── SUPPLIED TEXT

THE MONADIC AGE
Stirred by rapid developments in automation and AI, manifold crises are about to culminate in a new paradigm of self-sufficiency—monadism—that overturns the liberal era and forces a reinvention of all social parameters.
The world is marked by deepening conflicts—between democracies and autocracies, woke and populist identity politics, rich and poor, continued environmental exploitation and harsh complications like climate change. In The Monadic Age, I argue that, stirred by rapid developments in automation and AI, these manifold crises are about to culminate in a new paradigm of self-sufficiency—monadism—that overturns the liberal era and forces a reinvention of all social parameters.
Today, two major post-liberal dispositions are unfolding. On the one side, people envision a harmonious community of all human and nonhuman beings (multi-species kinship, a rainbow of identities). On the other side, people isolate themselves within their own identities and belongings (filter bubbles, safe spaces, gated communities, charter cities, prepping). Monadism recognizes that these two seemingly contradictory dispositions stem from a similar understanding of the world: one is more optimistic, the other more pessimistic, but ultimately they’re interdependent. Before seeking harmony, we humans, a highly dominant species, must first of all restrain ourselves from coercive interactions with our environment. And to protect ourselves sufficiently from our environment, we must minimize its abuse.

────
── STORED DATA

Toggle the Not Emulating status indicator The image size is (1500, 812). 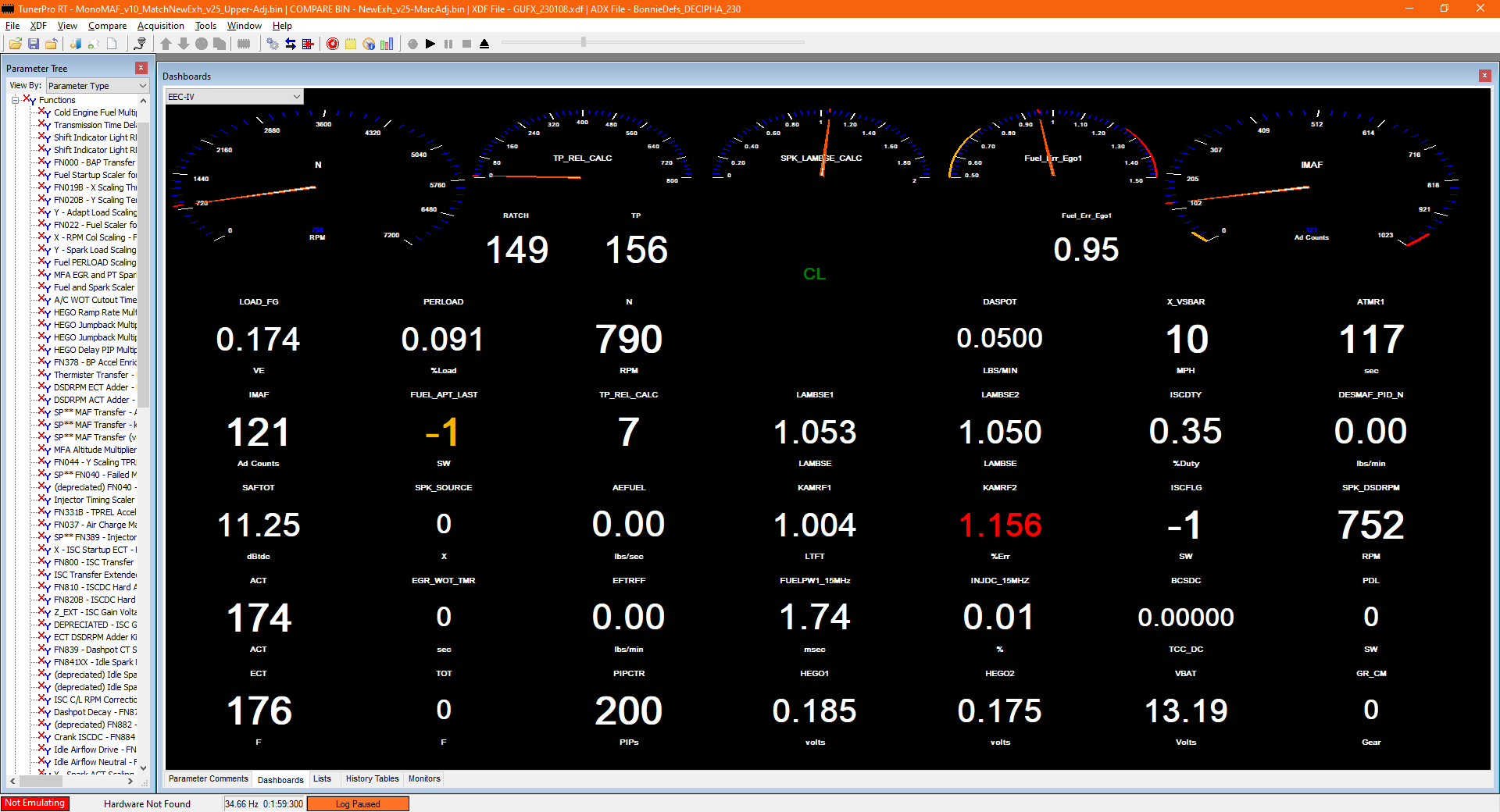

────
── STORED DATA

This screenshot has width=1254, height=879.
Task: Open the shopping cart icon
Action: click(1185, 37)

────

ACTION ITEM A - In the text on monadism, what must humans do to protect themselves sufficiently from their environment?
ACTION ITEM B -
Say whether each statement agrees with the text on monadism. Answer yes or no, and quote the words from the text that decide it.
(i) Monadism treats the two post-liberal dispositions as interdependent.
(ii) Charter cities are given as an example of envisioning a harmonious community of all beings.
(iii) The crises are said to be stirred by slowing developments in automation and AI.

EXPECTED ANSWER A - They must minimize its abuse.

EXPECTED ANSWER B -
(i) Yes: "ultimately they’re interdependent"
(ii) No: "people isolate themselves within their own identities and belongings (filter bubbles, safe spaces, gated communities, charter cities, prepping)"
(iii) No: "stirred by rapid developments in automation and AI"